Quoted text |

^^^^

11. Further, when the plaintiff has also categorically mentioned that the pathway is used for men, cattle and bullock cart, the learned first appellate Court erred in holding that the plaintiff has not mentioned such things in the plaint. Further, when the Advocate Commissioner also submitted his report, showing that there is a pathway running from south-north in Survey No.143/5A, the learned first appellate Court is not justified in rejecting the claim of the appellant in reversing the judgment of the trial Court.
12. Again, it is also pertinent to note that the first appellate Court, while reversing the judgment of the trial Court, has found fault with the reasoning given by the trial Court in paragraph 13 of its judgment. While dealing with the evidence of P.W.2/Subbarayan, it was mentioned that the said P.W.2/Subbarayan did not speak about either the existence of 15 ft. width pathway or the same pathway was used by his grandmother Pavaiammal. But, contrary to that, P.W.2 Subbarayan, son of Sengoda Gounder, aged about 72 years, in his cross examination, has deposed that there has been a pathway with a width of 15ft in between his house and the first defendant 's house and Thangapps's house. It is also mentioned that the plaintiff has purchased the suit property from P.W.2 Subbarayan, his mother, Nallappan and Raju. Further, it is useful to extract the relevant portion from the deposition of P.W.2 , which is as follows:
VERNACULAR (TAMIL) PORTION DELETED
13. Secondly, the first appellate Court has also given yet another errant finding that the plaintiff has failed to prove the existence of pathway against the recitals found in Ex.A.1, sale deed. In fact in paragraph 15 of its judgment, the first appellate Court has agreed that there has been a recital in Ex.A.1 sale deed, dated 11.3.1992 about the existence of pathway for men and their cattle to go from panchayat road towards South North side from XYZ point. This finding is also not properly recorded. When there has been proper evidence adduced by P.W.2/Mr.Subbarayan, S/o.Sengoda Gounder, aged 72 years, when he came to the Court to depose on 19.7.2001 that there has been an existence of pathway with a width of 15ft in between his house and the first defendant's house and Thangapps's house, the learned first appellate Court has ignored material evidences on record and acted against the proved facts. Therefore, the relevant portion from Ex.A.1, sale deed dated 11.3.1992 clearly showing the existence of pathway is extracted hereunder:-
VERNACULAR (TAMIL) PORTION DELETED Therefore, the plaintiff Sekar, S/o. Varadaraj Kounder has produced Ex.A.1, sale deed from P.W.2/Subbarayan his mother Perumayee, Nallappan and Raju that parent document speaks clearly that there has been a specific recital to enjoy the existence of pathway in between Survey No.143/5A, 143/5B, which is running from XYZ point. However, the oral evidence adduced by P.W.2/Subbarayan specifically deposing that there has been a existence of pathway 15' width in between his house and the first defendant house and Thangappa house was completely lost sight of by the first appellate Court, which is contrary to the evidence on record, therefore, the impugned judgment suffers from serious flaw. In this view of the matter, it is pertinent to recall the ruling of the Apex Court in BONDAR SINGH AND OTHERS V. NIHAL SINGH AND OTHERS (2003 (2) CTC 635), wherein the Apex Court has held as follows:
"Before we proceed further it is necessary to notice a preliminary argument raised by the learned counsel for the appellants. It was contended that the question of possession is a question of fact and the High Court while exercising power under Section 100 of the Code of Civil Procedure, had no jurisdiction to upset the findings on this question recorded by the lower appellate Court. An appeal under Section 100, C.P.C can be entertained by the High Court only on a substantial question of law. There can be no quarrel with this legal proposition. The scope of powers of High Court under Section 100 C.P.C is a matter of settled law. The learned counsel for the appellant cited several judgments in support his contention. We do not consider it necessary to discuss these decisions because so far as the question of powers of High Courts under Section 100, C.P.C is concerned, it needs no discussion. If the findings of the subordinate Courts on facts are contrary to evidence on record and are perverse, such finding can be set aside by the High Court in appeal under Section 100, C.P.C. A High Court cannot shut its eyes to perverse findings of the Courts below. In the present case the findings of fact arrived at by the lower appellate Court were contrary to evidence on record and therefore perverse and the High Court was fully justified in setting aside the same resulting in the appeal being allowed and suit being decreed."

^^^^

Information provided |
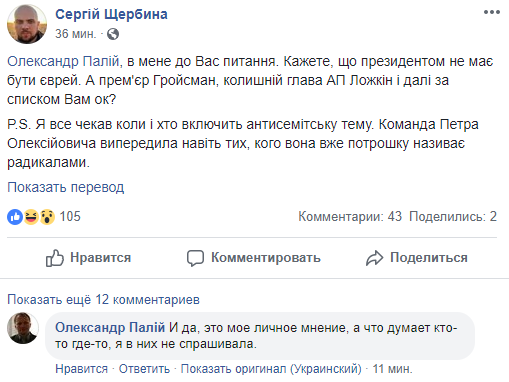Click the blue thumbs-up reaction icon
The height and width of the screenshot is (382, 509).
[15, 217]
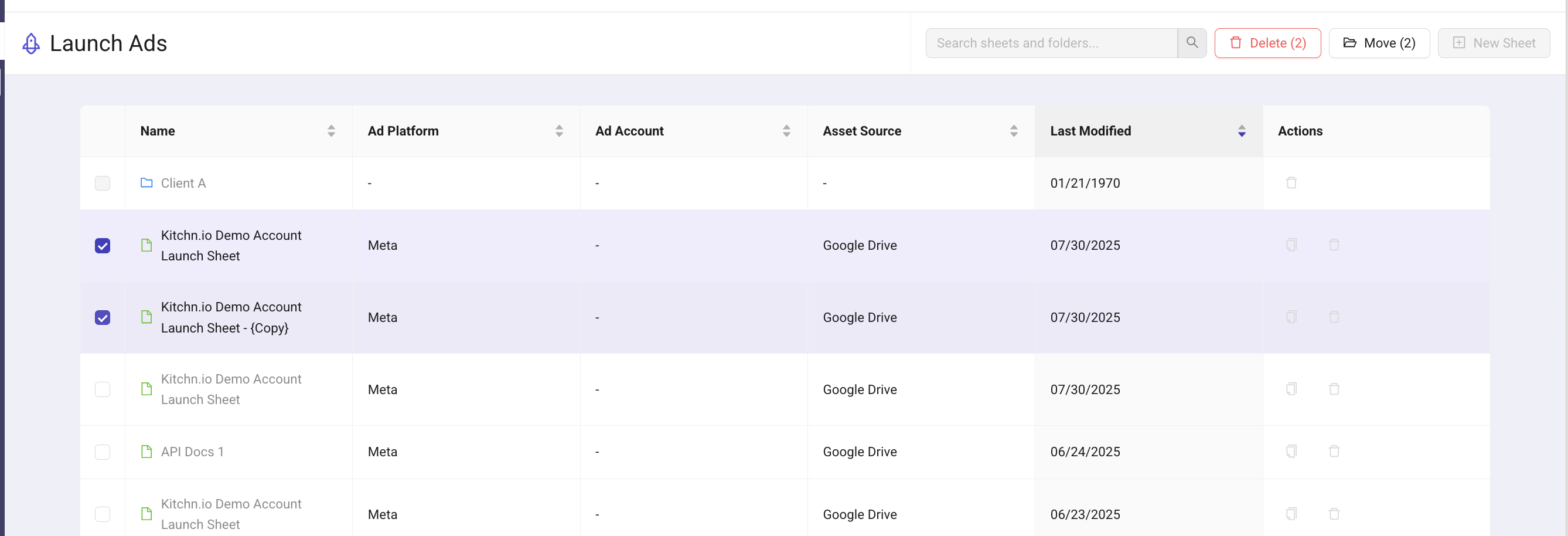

^^^^

Actions to take |
1) According to the pathway judgment, what is the date of the Ex.A.1 sale deed?
2) Duplicate the pathway judgment from "11. Further, when" up to and including "the trial Court.".
3) Go on with the pathway judgment from the point where it stops.
The material above comes from a separate source and has no connection to the pathway judgment.

Answer list |
1) 11.3.1992

2)
11. Further, when the plaintiff has also categorically mentioned that the pathway is used for men, cattle and bullock cart, the learned first appellate Court erred in holding that the plaintiff has not mentioned such things in the plaint. Further, when the Advocate Commissioner also submitted his report, showing that there is a pathway running from south-north in Survey No.143/5A, the learned first appellate Court is not justified in rejecting the claim of the appellant in reversing the judgment of the trial Court.

3)
14. The learned counsel for the appellant also rightly relied on yet another decision of the Apex Court in RAMLAL AND ANOTHER V. PHAGUA AND OTHERS (2006 (1) SCC 168), wherein the Apex Court, while considering the power of the High Court under Section 100 of the Code of Civil Procedure, held that 'the High Court was at liberty to reappreciate evidence and record its own conclusion reversing erroneous orders passed by the lower Courts'.
15. In view of the above apparent errors and serious flaws found in the impugned judgment, this Court, being not satisfied with the findings rendered by the first appellate Court, that has overlooked the recitals in Ex.A.1, sale deed dated 11.3.1992, which specifically spoke the existence of pathway to reach the plaintiff's house and also the oral evidence adduced by P.W.2, the previous vendor of the suit property, who also spoke clearly the existence of pathway with a width of 15 ft. in between his house and the first defendant's house and Thangappa's house, deems fit to interfere with the impugned findings of the first appellate Court to remove the errors mentioned above.
16. In result, the second appeal is allowed, by answering the substantial question of law in favour of the plaintiff/appellant herein. Consequently, the judgment and decree passed by the learned first appellate Court in A.S.No.139 of 2001, dated 18.10.2005, is set aside and the judgment and decree passed by the learned trial Court in O.S.No.171 of 1999, dated 08.08.2001, is hereby confirmed. No Costs.